III. NO EXCEPTIONS WILL BE MADE TO THE IMPARTIAL EXERCISE OF DIVINE JUSTICE. All kinds of nations are classed together. Cultivated Egyptians and wild Arabs, scrupulous Jews and idolatrous Ammonites, all come before the same judgment-bar, all have the same fair trial-and righteous sentence.

1. The heathen are not excluded from God's judgment; for

(1) he is the God of all the earth, and of those who ignore him as well as of those who recognize him;

(2) the heathen have a light of nature and a conscience by which to guide their conduct;

(3) God's judgment is reasonable, and can adapt requirement to opportunity, so that the heathen will have as just treatment as those who are more privileged.

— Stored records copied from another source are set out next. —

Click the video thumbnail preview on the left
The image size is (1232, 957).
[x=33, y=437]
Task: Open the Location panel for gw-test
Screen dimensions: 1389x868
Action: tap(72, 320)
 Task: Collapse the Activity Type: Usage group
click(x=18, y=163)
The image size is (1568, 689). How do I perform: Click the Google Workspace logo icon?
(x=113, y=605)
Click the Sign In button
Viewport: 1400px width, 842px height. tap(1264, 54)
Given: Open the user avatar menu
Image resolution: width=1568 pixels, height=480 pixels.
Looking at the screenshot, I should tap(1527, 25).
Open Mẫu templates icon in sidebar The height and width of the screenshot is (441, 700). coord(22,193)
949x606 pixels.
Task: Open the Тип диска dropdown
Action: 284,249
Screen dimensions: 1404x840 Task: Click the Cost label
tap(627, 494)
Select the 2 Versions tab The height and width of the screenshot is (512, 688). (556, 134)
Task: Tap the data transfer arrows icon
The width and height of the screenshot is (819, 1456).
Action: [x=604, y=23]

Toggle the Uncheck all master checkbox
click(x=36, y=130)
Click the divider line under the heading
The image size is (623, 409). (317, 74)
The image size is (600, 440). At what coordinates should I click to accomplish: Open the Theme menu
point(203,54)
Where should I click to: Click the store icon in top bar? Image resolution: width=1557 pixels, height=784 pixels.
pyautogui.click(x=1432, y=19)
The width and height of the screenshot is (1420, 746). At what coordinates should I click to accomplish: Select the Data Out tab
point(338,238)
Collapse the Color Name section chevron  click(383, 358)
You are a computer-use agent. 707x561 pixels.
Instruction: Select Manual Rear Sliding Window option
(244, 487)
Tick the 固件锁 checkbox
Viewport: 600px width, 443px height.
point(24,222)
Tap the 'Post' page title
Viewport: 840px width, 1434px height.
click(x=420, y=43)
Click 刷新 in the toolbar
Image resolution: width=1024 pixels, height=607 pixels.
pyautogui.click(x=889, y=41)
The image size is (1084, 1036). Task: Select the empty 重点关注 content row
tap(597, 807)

2. The Jews and professedly religious are not excluded. Many people make an utterly unwarrantable assumption that their respectability, position in the Church, etc; are such that the stern ordeal of the judgment is not for them. In his vision of judgment Christ made no such exceptions (Mat_25:31-46).

HOMILIES BY A.F. MUIR

Jer_9:1

Vicarious grief.

It is a common occurrence in the history of God's Church that when general indifference to religious truth, to impending judgments, or depraved spiritual condition, etc; is exhibited by the multitude, one or at most a few are sensible of the nature and extent of the evil. Knowledge in such a case is nearly always sorrow. This is intensified when remonstrances are unheeded, and efforts of reform are defeated. It is the righteous man, the reformer, who is most affected by the situation, and who feels most keenly the disgrace and danger.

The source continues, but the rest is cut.